Can STM32N6 run Transformer or Multi Head Attention?

mincho00 · ‎2025-10-24

I’m currently trying with the STM32N6570-DK board using the ST Edge-AI v2.2.0

I would like to know whether a lightweight Transformer model (for example, a small Vision Transformer or a minimal Transformer encoder) can be successfully converted and executed on the STM32N6. I checked that batch_matmul, transpose, etc. are supported on the link (https://stm32ai-cs.st.com/assets/embedded-docs/stneuralart_operator_support.html )

Currently, after converting the lightweight ViT model to tflite or onnx, I am trying to convert it using stedgeai and stm32cubeide, but only the following error messages appear and are not being converted
Code, model file, and error text: https://github.com/minchoCoin/lightweight_vit

These model was successfully analyzed with STM32Cube.AI MCU runtime on STM32CubeIDE

Following error messages appear when I try to convert these model(tflite and onnx) with STM32Cube.AI Neural-ART runtime in STM32CubeIDE or with stedgeai in command line

1. tflite

stedgeai generate --model custom_vit_int8.tflite --target stm32n6 --st-neural-art default@user_neuralart_STM32N6570-DK.json

ST Edge AI Core v2.2.0-20266 2adc00962

WARNING: nl_8 is not quantized

...

STEDGEAI_BuildAtonnExe_Win/git/onnx_backend/platform_passes/transform_gemm_fc_into_conv.cc:203: runTransform: Assertion `(b_shape.size() == 1) || ((b_shape[0].dim == M) || b_shape[0].dim == N)` failed.

      Warning: Missing Quantization info for Pow_35_exp; will consider Pow_35_exp as a native Float

...

Warning: Lowering of node=Transpose_52 kind=Transpose not yet supported. the generated code will not compile

      terminate called after throwing an instance of 'std::runtime_error'

        what():  SW mapping failed:

       Node Transpose_88 not mapped

       Internal compiler error (signo=6), please report it

2. onnx

ST Edge AI Core v2.2.0-20266 2adc00962

INTERNAL ERROR: Exported ONNX could be malformed since ONNX shape inference fails

thank you for your support in advance!

Julian E. · ‎2025-10-24

Hello @mincho00,

You may try to use the --use-onnx-simplifier with your onnx model (It may also work with the tflite, as it may affect the intermediary onnx model generated).

Something like:

stedgeai generate --model custom_vit_int8.tflite --target stm32n6 --st-neural-art default@user_neuralart_STM32N6570-DK.json --use-onnx-simplifier

If it does not work, please upload your model in a .zip if you can share it.
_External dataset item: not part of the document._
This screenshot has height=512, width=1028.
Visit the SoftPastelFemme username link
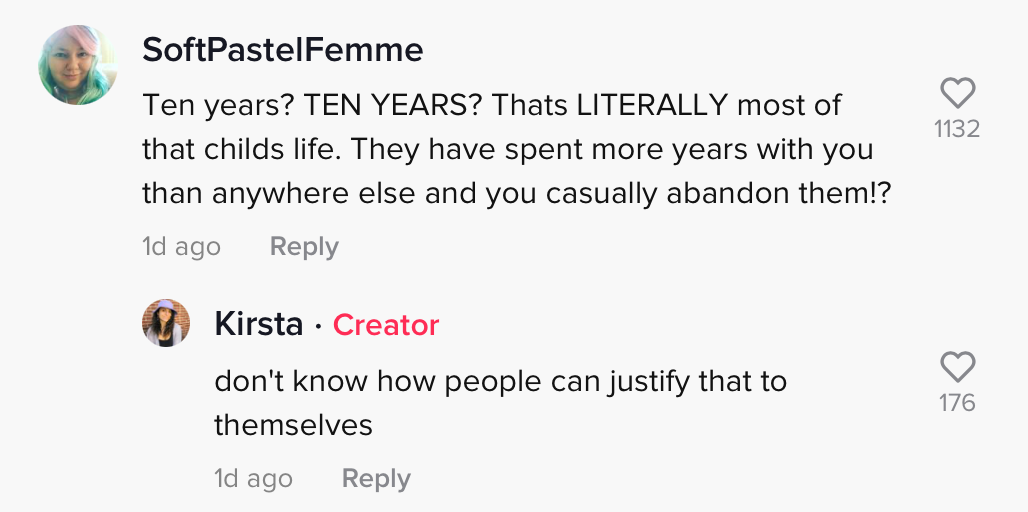click(283, 50)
I will be useful for the dev team for future updates. Thanks

Have a good day,

Julian

In order to give better visibility on the answered topics, please click on 'Accept as Solution' on the reply which solved your issue or answered your question.

mincho00 · ‎2025-10-24

Dear [Recipient],

Thank you for your reply.

Unfortunately, the --use-onnx-simplifier option did not resolve the issue.
I’ve uploaded the Colab notebook (ipynb, running on colab) and the model file for reference.

(I’ve been successfully using the STM32N6 Neural art accelerator with CNN models, but it has been challenging to implement Transformer or multi-head attention on the STM32N6-DK device)

torch==2.8.0+cu126

tensorflow==2.19.0

onnx==1.19.1

onnxruntime==1.23.2

Thank you again for your time and assistance.

Best regards,

Taehun Kim

mincho00 · ‎2025-10-26

Thank you @Julian E.
Unfortunately, the '--use-onnx-simplifier' option didn’t help with converting the models.
I’ve uploaded the code, model file, and error log for your reference.

Thank you.